Professor Flitwick waved his wand to dry himself off; he was clearly angry and ordered Seamus to copy "I am a wizard, not a baboon waving a stick" a hundred times.

As a result, Simmo earned the nickname "Curly-haired Baboon".

Because his hair was naturally curly—though he repeatedly claimed it wasn't from the explosion, Harry clearly remembered that Seamus wasn't naturally curly.

Brothers, who doesn't know who? You're still saying this curly hair isn't from an explosion?

“You’re really something now, Seamus,” Neville chimed in, delivering a fatal blow to Seamus. “Look at you, you’re pretty good with water and fire, creating explosions and water tornadoes…”

Seamus was furious. He wrapped his arm around Neville's head and shoved the back of his hand into Neville's forehead several times.

“So,” Seamus asked curiously after joking around with Neville, “Harry, can you tell us what Apparition feels like? You know, we’re all very curious…”

“That feeling isn’t really pleasant, especially when you’re not familiar with it,” Harry shrugged. “Excluding the possibility that a failed Apparition will cause you to split, the first time you Apparate, it feels like you’re being squeezed out of a very narrow rubber tube—that intense squeezing sensation from all sides makes it impossible to breathe.
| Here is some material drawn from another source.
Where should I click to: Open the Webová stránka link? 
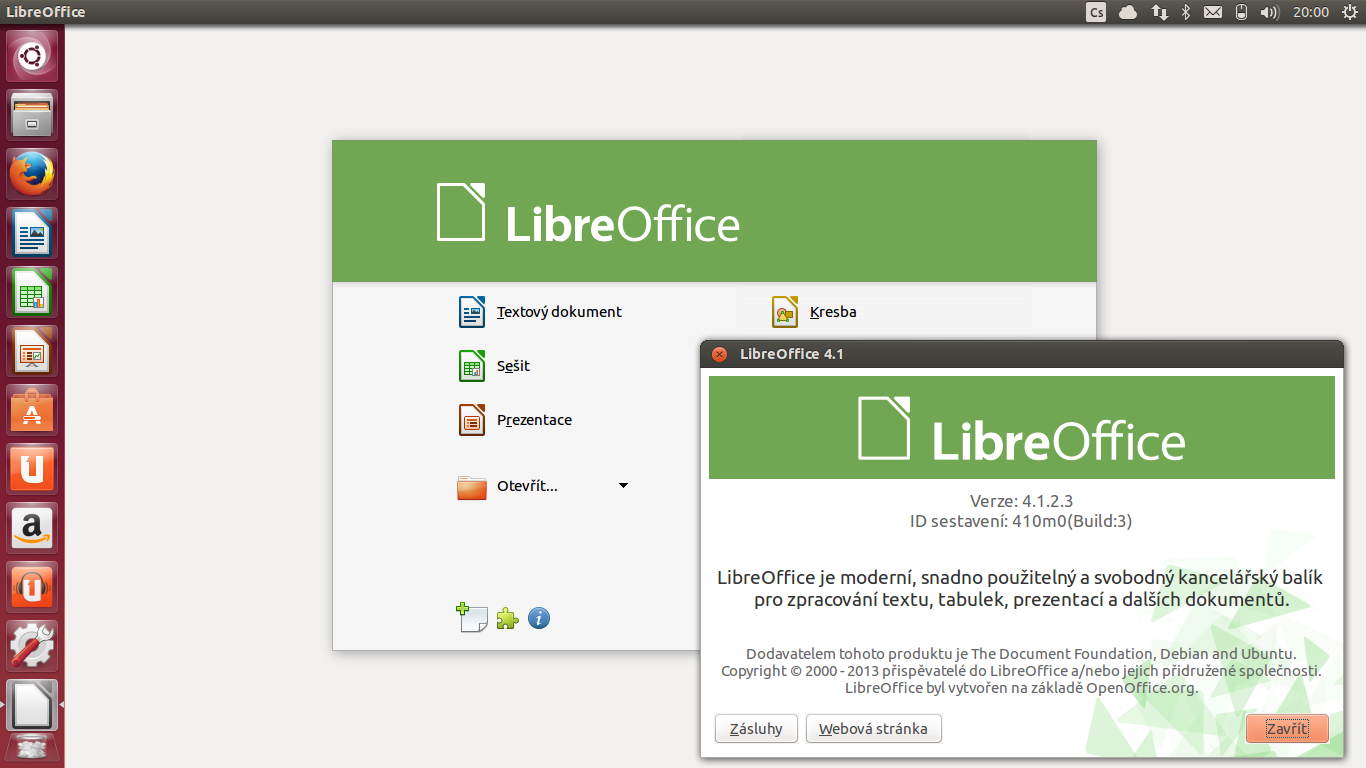coord(873,728)
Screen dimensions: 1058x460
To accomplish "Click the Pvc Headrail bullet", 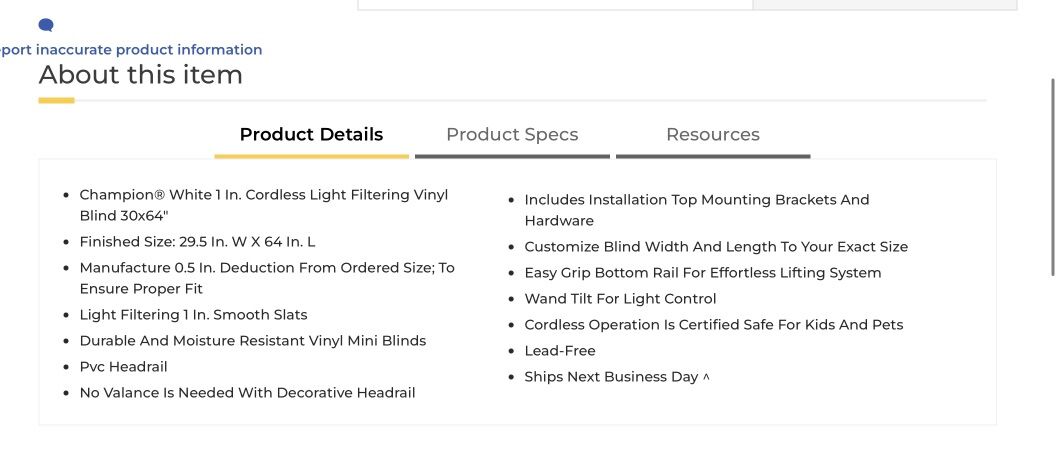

It feels like your chest is being tightly locked in by an iron clamp, your eyes are bulging deep into your brain, and your eardrums feel like they’re about to explode.”

"This...it feels so bad?" the people around exclaimed in astonishment.

“Of course,” Harry said with a smile. “Otherwise, why would the age limit for Apparition be set at seventeen?”

"How far can it travel at most?" Simo asked.

“I don’t know the specific limitations, but I do know that as the distance of Apparition increases, its difficulty also increases—Intercontinental Apparition can only be used by highly skilled wizards, otherwise it may result in splitting, serious injury, or even death,” Harry said truthfully.

“And what about you?” Neville asked. “How far can you Apparate?”

“You know,” Harry said with a shrug, “sometimes I like to spend the weekends in Vienna with Vivi, and then come back on Sunday—”

"It's so far!" Neville exclaimed in surprise.

“Just practice more,” Harry said with a chuckle. “I was just talking to Ron about how, besides the Apparition lessons at school, I could teach you some Apparition tricks… but only after you’ve mastered the spell. I don’t want you trying to run before you’ve even learned to walk, understand?”